The first spears where not projectile weapons but where used for stabbing up close and personal. The Neandertals were not throwers but stabbers. Denser musculature made them effective ambush hunters. It follows that the contemporary modern humans used spears in the same way. No one knows when throwing a spear became a tactical method of hunting or defense. The spear kills not due to energy transfer as it penetrates the body with a sharp head that cuts through arteries, veins and nerves. Spears, however, are large and heavy. Maybe a throwing spear for initial engagement with a shorter spear for closeup engagements, hunting and defense. The Zulus where effective spearmen, both stabbing and throwing. So, two or three at most where carried and probably no more than two optimized for throwing. A common improvement was the spear thrower or woomera so called by the Australian Aborigines. This accessory helped to increase the range dramatically. If heavy enough it could double as a close combat weapon.
Bow, Arrow & Crossbow
We don’t know when man first tapped into stored energy in a wooden limb and used it with a string to propel an arrow, but bows have been around a very long time and were in use before historic times. Bows had range, and the arrow had sufficient velocity to penetrate deeply allowing the arrowhead to cause cutting damage to muscle, arteries, veins and nerves. The bow has remained as a weapon of choice for many cultures down to modern times and is still in use in many remote places in the world. Crossbows increased power at the cost of volume of fire. Slower but with range and penetration power. It was easier to train a crossbowman versus a long bowman.

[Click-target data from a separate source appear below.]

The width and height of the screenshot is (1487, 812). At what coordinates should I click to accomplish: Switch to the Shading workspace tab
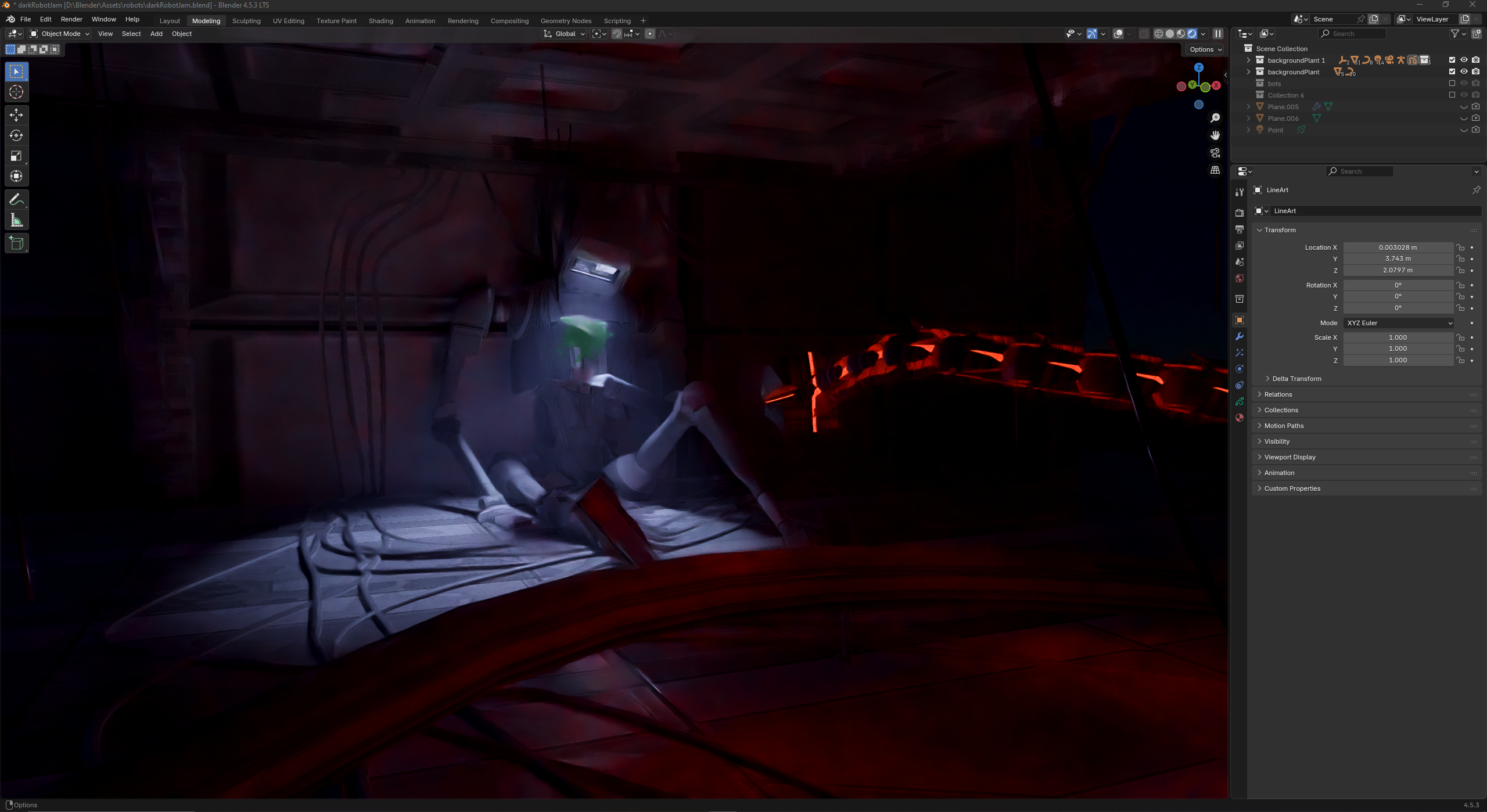click(380, 21)
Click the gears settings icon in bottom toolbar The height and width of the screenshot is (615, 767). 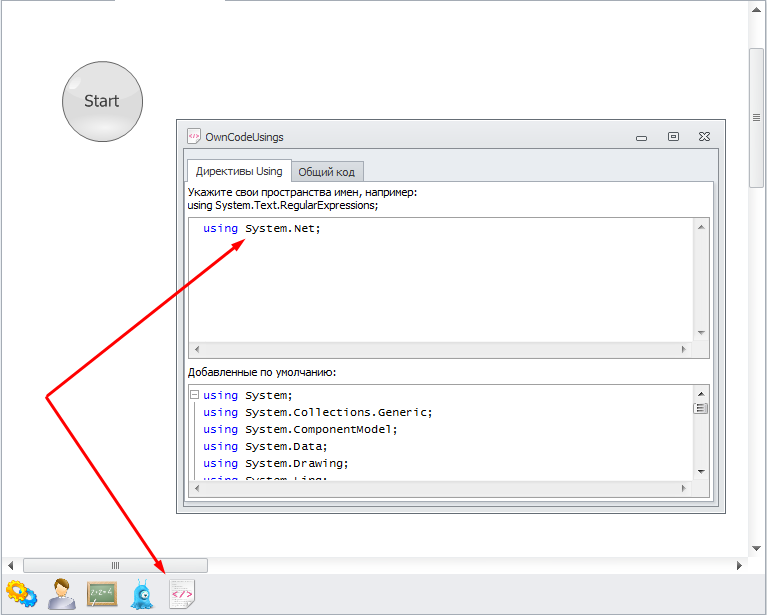[21, 594]
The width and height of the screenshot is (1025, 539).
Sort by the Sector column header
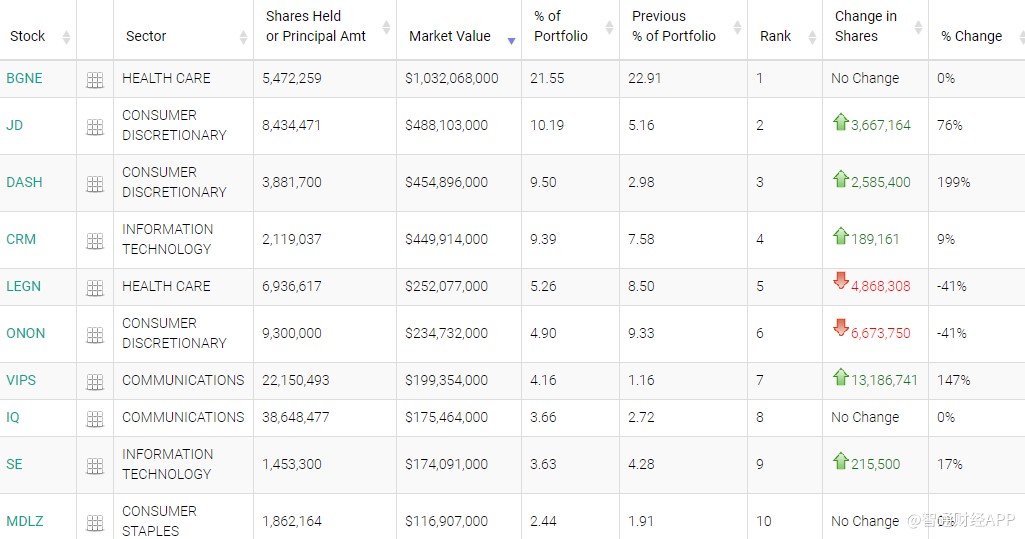pyautogui.click(x=146, y=36)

As an aside when will mention the blow pipe or blow gun. A small usually poison laden dart provides projectile standoff with the advantage of toxin, early form of biological or chemical warfare.
About the late 14th or early 15th century we see the first firearms entering use in Europe. For the first time man had a weapon that did not depend on his own strength to power it. It captured the chemical reaction of a fuel and oxidizer to provide explosive, rapidly expending gas to push a projectile that depended on energy transfer to the target, and even penetration of armor. The first projectiles were rock or arrows. Eventually the rock was smoothed into balls as the sphere is more aerodynamical effective for more accurate shooting. Lead projectiles in the form of spheres or balls where next. The elongated bullet was introduced into combat fired from rifled guns in the mid 1800’s in time for the US Civil War and in Europe the Crimean War. Then was the Miniè Ball. The Miniè ball was an elongated and hollow based lead projectile that revolutionized warfare. Longer range, hard hitting and faster reload times translated into the devastation of the Civil War battlefields.